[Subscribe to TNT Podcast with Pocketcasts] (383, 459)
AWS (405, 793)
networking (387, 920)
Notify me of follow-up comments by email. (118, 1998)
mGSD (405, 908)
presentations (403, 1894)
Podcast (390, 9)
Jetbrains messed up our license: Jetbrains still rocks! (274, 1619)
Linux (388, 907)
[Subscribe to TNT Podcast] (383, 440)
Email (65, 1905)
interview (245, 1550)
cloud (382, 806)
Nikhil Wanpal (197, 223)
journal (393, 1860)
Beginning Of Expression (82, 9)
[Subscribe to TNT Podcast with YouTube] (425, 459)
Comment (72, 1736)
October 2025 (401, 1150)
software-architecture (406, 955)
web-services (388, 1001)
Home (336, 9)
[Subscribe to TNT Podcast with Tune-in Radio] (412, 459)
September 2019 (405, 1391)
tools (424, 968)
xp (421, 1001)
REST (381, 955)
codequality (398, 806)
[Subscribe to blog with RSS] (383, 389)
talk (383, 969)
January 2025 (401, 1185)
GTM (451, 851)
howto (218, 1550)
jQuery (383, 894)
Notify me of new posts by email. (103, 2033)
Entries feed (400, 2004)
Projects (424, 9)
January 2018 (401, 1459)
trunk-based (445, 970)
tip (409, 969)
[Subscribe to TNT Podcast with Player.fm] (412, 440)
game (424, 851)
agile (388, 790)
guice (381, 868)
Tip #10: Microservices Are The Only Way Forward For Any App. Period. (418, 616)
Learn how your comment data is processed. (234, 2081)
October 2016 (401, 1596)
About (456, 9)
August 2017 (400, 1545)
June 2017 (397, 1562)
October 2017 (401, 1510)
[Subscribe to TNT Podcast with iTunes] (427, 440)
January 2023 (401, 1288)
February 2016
============
**Exercise:** Scan the material line by line and report each one that contains "with".

**Your response:**
[Subscribe to TNT Podcast with Pocketcasts] (383, 459)
[Subscribe to TNT Podcast with YouTube] (425, 459)
[Subscribe to TNT Podcast with Tune-in Radio] (412, 459)
[Subscribe to blog with RSS] (383, 389)
[Subscribe to TNT Podcast with Player.fm] (412, 440)
[Subscribe to TNT Podcast with iTunes] (427, 440)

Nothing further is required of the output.